[PAGE TEXT]
## Begin

# We are entitled to compensation as well as a refund!



## AAM_User (26 Jul 2015)

We're entitled to a refund of money they fraudulently took from us, but we're also entitled to compensation for the years of stress etc which they put us through.  I have fear they're going to try to get away with as little as possible & that people will be blinded by the "offer" amount they're about to receive.

Now more than ever a united front is required dealing with them.  Remember we're entitled to our refund, but that's totally separate to any compensation.


----------



## Brendan Burgess (26 Jul 2015)

Good point. A few people told me that they heard on RTE that ptsb borrowers were getting compensation. I told them that as far as I knew, they were not getting compensation, but only their own money back which should not have been taken from them.

I hope that the Central Bank has insisted on appropriate compensation, but I am not sure how it would be calculated. 

I really do need people to talk about their cases to the media when the results are announced. If you guys go on air about the damage done to your family through this overcharging, you will increase your chances of getting treated fairly.

Brendan


----------



## Descart (26 Jul 2015)

AAM user,

Yes, you are of course entitled to compensation as well as a refund for breach of contract etc. In this Country financial institutions give you a refund based on their calculations. In relation to refunds, these calculations are often incorrect and do not take into account interest accrual etc. There are many types of damages that can claimed for a breach of contract.


----------



## L John (26 Jul 2015)

There are 3 separate strands to this issue.

_ First strand removed as it's discussed in detail in other threads - Brendan _


The second strand is the refund of interest overcharged. It's important you do not accept permanent tsb adjusting the interest rate so that you are charged the fixed rate for the balance of the term as if you hadn't broken out. The reason for this is the wording of the contract.  It states it will revert to the tracker at the end of the fixed term, not a specified time frame. Permanent tsb agreed to the ending of the fixed term at a specific time so that is the de facto cessation of the fixed term and the tracker should be implemented from that time.

## End

[DATA LINES]
## Begin

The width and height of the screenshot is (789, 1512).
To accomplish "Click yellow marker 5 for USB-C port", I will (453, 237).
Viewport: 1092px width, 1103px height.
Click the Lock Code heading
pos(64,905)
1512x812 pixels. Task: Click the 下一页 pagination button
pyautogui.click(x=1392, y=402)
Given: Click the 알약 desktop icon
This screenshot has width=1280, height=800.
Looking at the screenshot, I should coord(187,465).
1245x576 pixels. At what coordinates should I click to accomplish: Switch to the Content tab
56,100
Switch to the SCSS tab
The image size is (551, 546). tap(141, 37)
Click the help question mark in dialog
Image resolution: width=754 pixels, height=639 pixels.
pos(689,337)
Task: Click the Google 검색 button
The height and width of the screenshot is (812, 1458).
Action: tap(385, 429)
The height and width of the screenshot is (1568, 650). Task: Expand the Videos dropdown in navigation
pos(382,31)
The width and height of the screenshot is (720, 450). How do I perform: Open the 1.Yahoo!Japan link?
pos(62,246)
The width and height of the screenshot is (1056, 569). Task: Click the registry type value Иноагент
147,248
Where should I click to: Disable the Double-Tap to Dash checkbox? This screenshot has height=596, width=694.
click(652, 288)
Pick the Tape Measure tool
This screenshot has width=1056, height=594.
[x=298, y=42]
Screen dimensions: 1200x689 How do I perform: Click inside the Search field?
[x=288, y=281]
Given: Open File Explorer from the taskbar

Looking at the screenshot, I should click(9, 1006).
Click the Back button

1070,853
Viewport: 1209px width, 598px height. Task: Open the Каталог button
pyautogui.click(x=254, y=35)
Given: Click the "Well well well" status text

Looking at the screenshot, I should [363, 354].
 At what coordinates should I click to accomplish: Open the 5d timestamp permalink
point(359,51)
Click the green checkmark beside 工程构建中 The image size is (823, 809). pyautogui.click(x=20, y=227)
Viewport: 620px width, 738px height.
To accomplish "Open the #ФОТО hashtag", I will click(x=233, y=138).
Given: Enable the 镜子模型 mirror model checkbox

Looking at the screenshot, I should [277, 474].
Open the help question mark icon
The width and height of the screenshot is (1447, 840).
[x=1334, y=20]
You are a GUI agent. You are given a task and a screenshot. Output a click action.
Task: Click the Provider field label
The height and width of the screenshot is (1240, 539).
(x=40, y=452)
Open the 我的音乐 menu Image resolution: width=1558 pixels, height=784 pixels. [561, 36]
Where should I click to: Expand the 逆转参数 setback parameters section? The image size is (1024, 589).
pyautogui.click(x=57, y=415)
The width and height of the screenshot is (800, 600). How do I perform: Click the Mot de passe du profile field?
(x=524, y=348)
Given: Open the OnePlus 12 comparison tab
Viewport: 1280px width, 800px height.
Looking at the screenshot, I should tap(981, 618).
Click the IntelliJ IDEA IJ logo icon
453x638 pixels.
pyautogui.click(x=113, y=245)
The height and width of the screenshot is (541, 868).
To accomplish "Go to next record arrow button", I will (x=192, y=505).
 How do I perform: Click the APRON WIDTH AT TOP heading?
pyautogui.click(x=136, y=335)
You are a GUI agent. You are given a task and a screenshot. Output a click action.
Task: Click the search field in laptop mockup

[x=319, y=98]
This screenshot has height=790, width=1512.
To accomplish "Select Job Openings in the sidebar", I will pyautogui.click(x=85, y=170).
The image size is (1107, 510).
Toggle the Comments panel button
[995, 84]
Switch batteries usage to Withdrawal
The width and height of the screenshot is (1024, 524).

## End

[WORK TO COMPLETE]
A – In the forum thread on compensation and refunds, how many separate strands does L John say the issue has?
B – Continue the forum thread on compensation and refunds from where it stops.

[EXERCISE RESULTS]
A – Three.

B –
The third is the payment of compensation,  a separate issue, not to be confused with the refund of the overpayment. Seperate to the issue of ptsb breaching the consumer protection code which comes under the central banks remit, legally ptsb broke contract and this breach of contract has caused financial hardship to many of its clients. A cool legal head needs to look at this issue and take a group action on behalf of clients to ensure appropriate compensation is paid by ptsb.


----------



## matan (26 Jul 2015)

I totally agree but i think until we receive these letters with "an offer" we wont be able to do anything, just wish they would send them out asap, im lucky in that our mortgage has reduced but i feel for the people whose mortgage hasnt been reduced yet or reduced to an unsatisfactory rate.


----------



## Gerry Canning (27 Jul 2015)

Suggest .
1.Get whatever (offer) into your account first.
2. There will probably be a small (compensation) amount.
3. Take your time to re-check Banks figures.
4. If it seems reasonable , sign for it.

We can talk about (stress) (hardship) etc , but these are hard to prove in a monetary fashion.
The only reason you are getting anything is, that by constant pressure PTSB was forced to act in an honest manner.

Banks have always got  away with things like, extra interest charged, funnies on Non Resident accounts, PPI, selling inappropriate policies etc ,etc , etc.
Our Government/Central Bank , FSO have permitted these things and (once the heat dies down)will permit similars in the future.
Banking  has never been trustworthy.

Sorry if my post is (defeatist)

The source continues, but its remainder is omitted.